-- start TASK INPUTS --

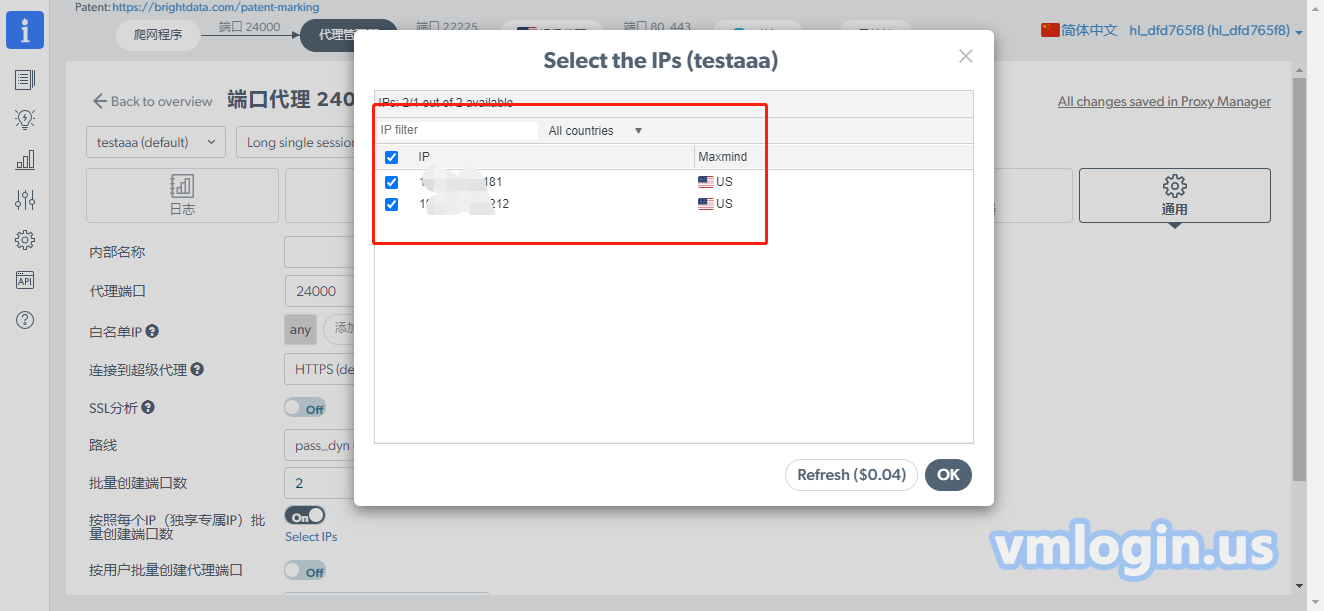
Task: Open the gear settings sidebar icon
Action: click(25, 240)
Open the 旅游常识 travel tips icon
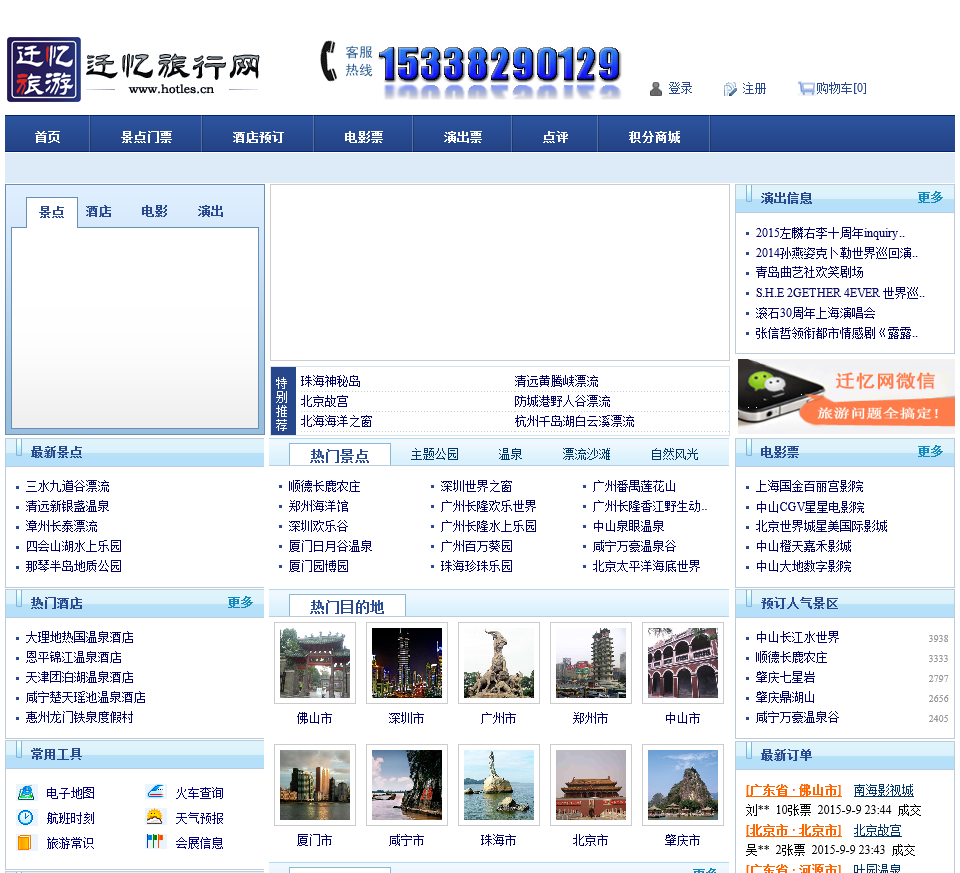The image size is (960, 873). pyautogui.click(x=25, y=842)
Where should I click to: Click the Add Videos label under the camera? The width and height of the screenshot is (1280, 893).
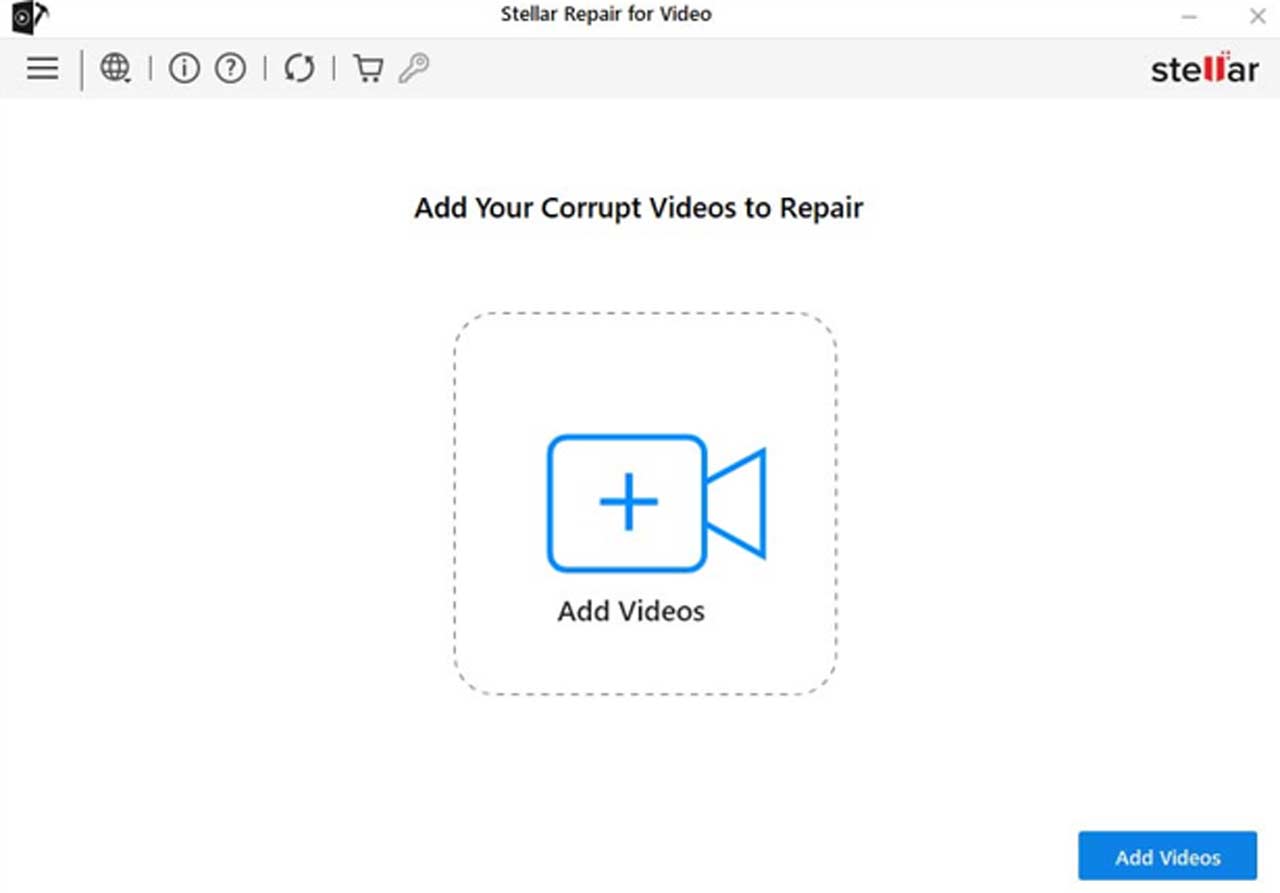coord(631,611)
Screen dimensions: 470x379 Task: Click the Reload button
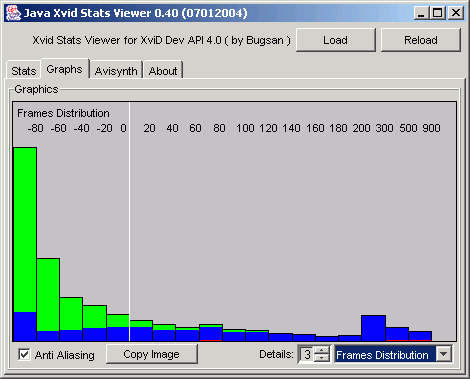[421, 40]
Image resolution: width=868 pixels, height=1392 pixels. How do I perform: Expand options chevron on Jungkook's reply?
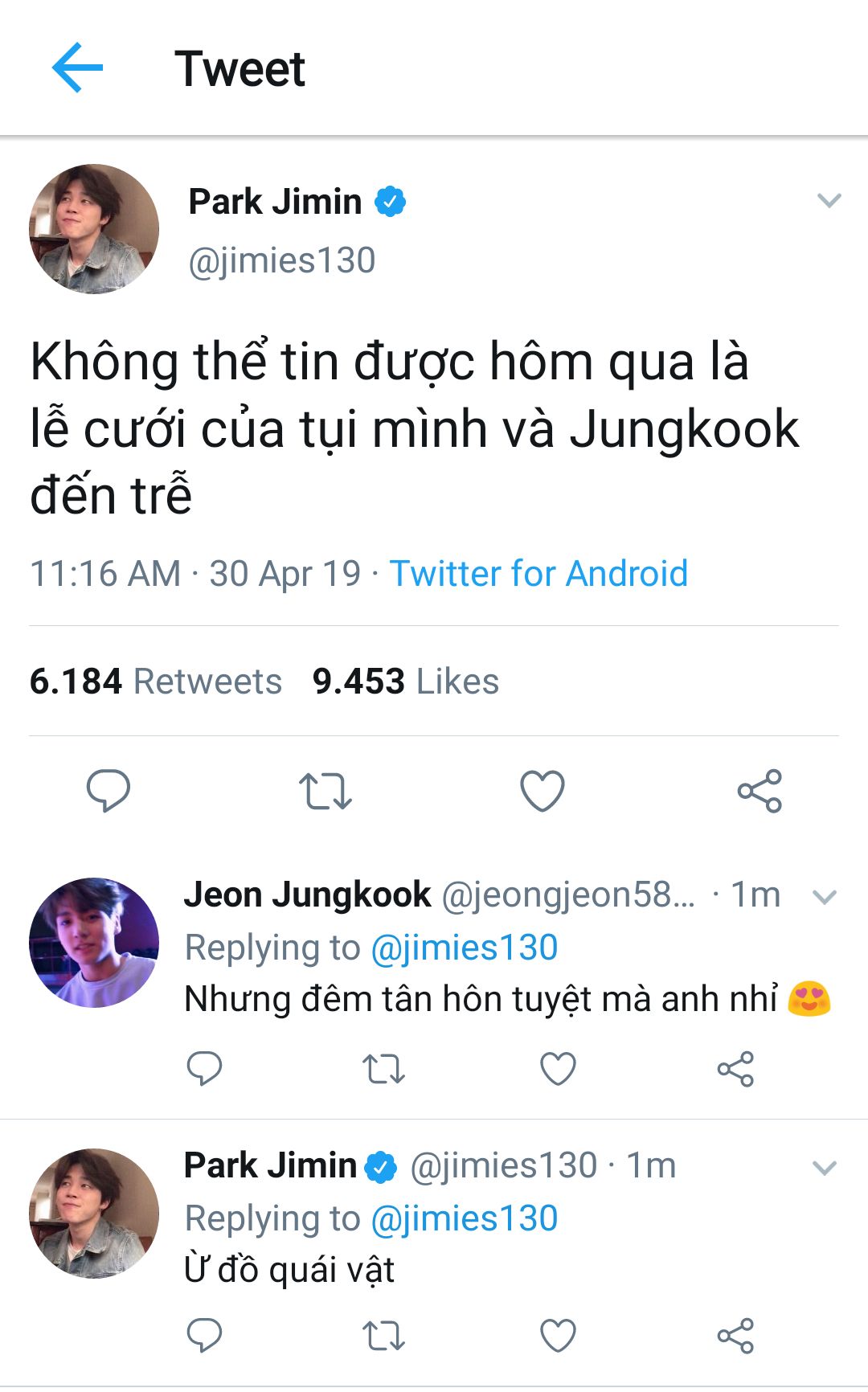tap(825, 897)
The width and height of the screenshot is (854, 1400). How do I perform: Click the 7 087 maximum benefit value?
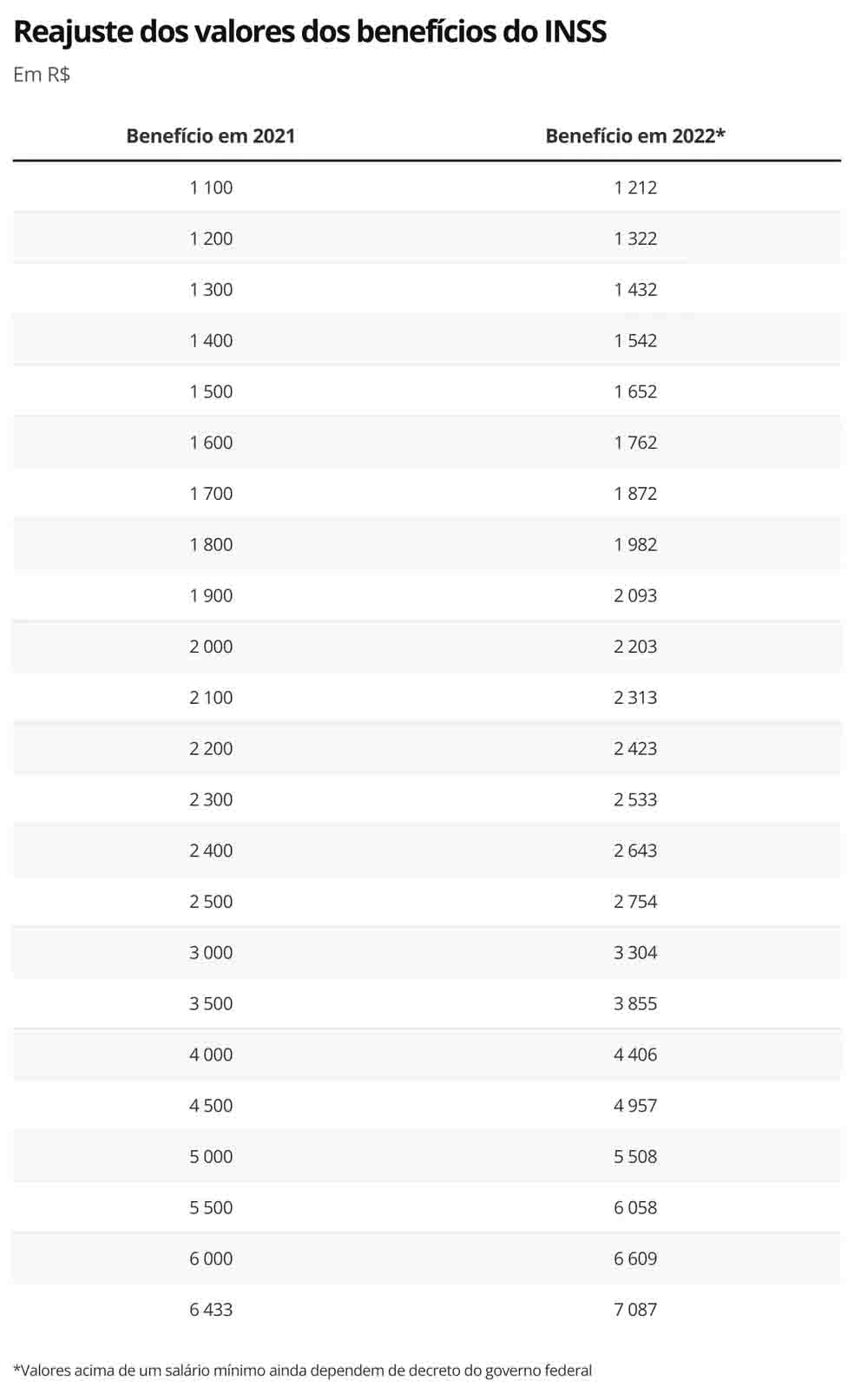(x=635, y=1310)
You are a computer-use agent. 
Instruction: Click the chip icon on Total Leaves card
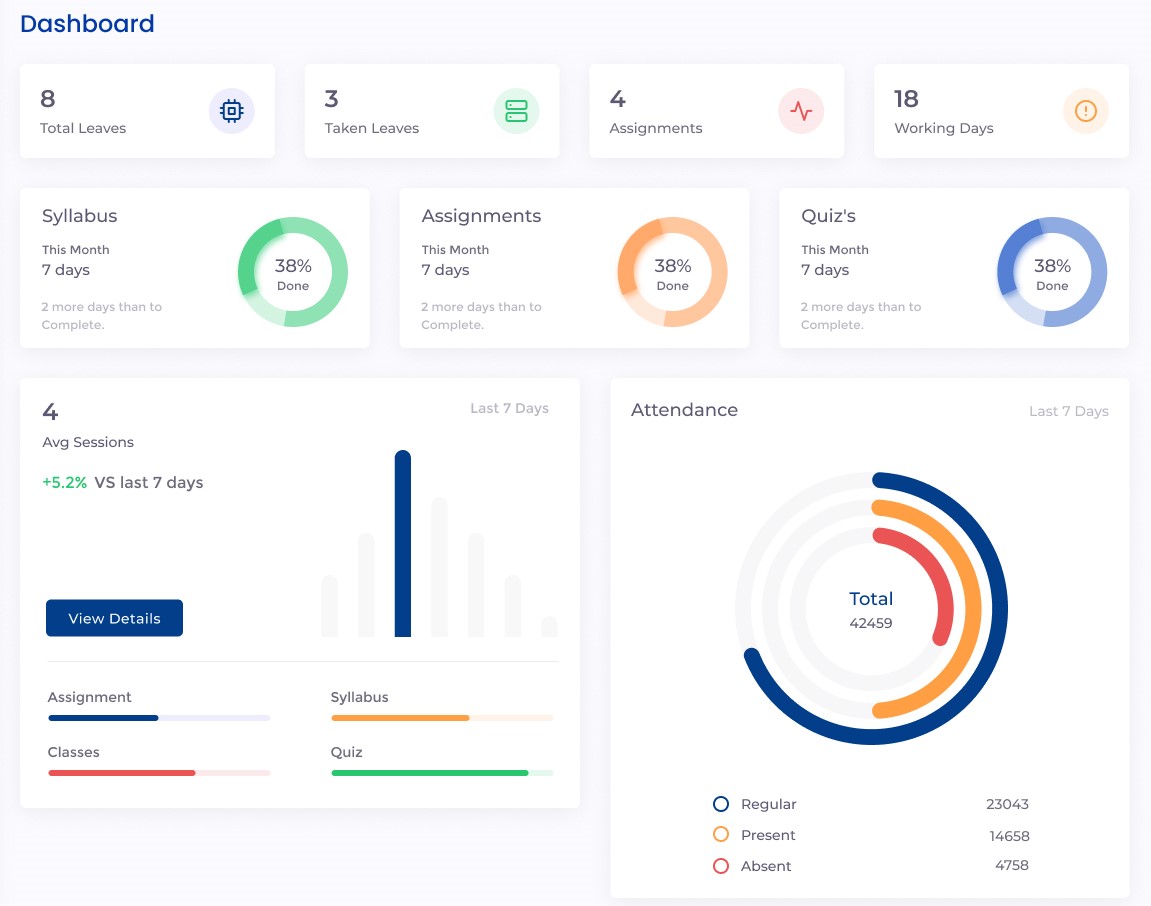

-- end TASK INPUTS --

▶ **TO BE DONE**
Rewrite all of the items above, replacing "button" with "control" and leaving everything else unchanged. Omit the pictures from your answer.

▶ **OUTPUT FOR THIS EXERCISE**
Task: Open the gear settings sidebar icon
Action: click(25, 240)
Open the 旅游常识 travel tips icon
The image size is (960, 873). pyautogui.click(x=25, y=842)
Where should I click to: Click the Add Videos label under the camera? The width and height of the screenshot is (1280, 893).
coord(631,611)
Screen dimensions: 470x379 Task: Click the Reload control
[421, 40]
Image resolution: width=868 pixels, height=1392 pixels. How do I perform: Expand options chevron on Jungkook's reply?
tap(825, 897)
The width and height of the screenshot is (854, 1400). How do I perform: Click the 7 087 maximum benefit value?
(x=635, y=1310)
You are a computer-use agent. 
Instruction: Click the chip icon on Total Leaves card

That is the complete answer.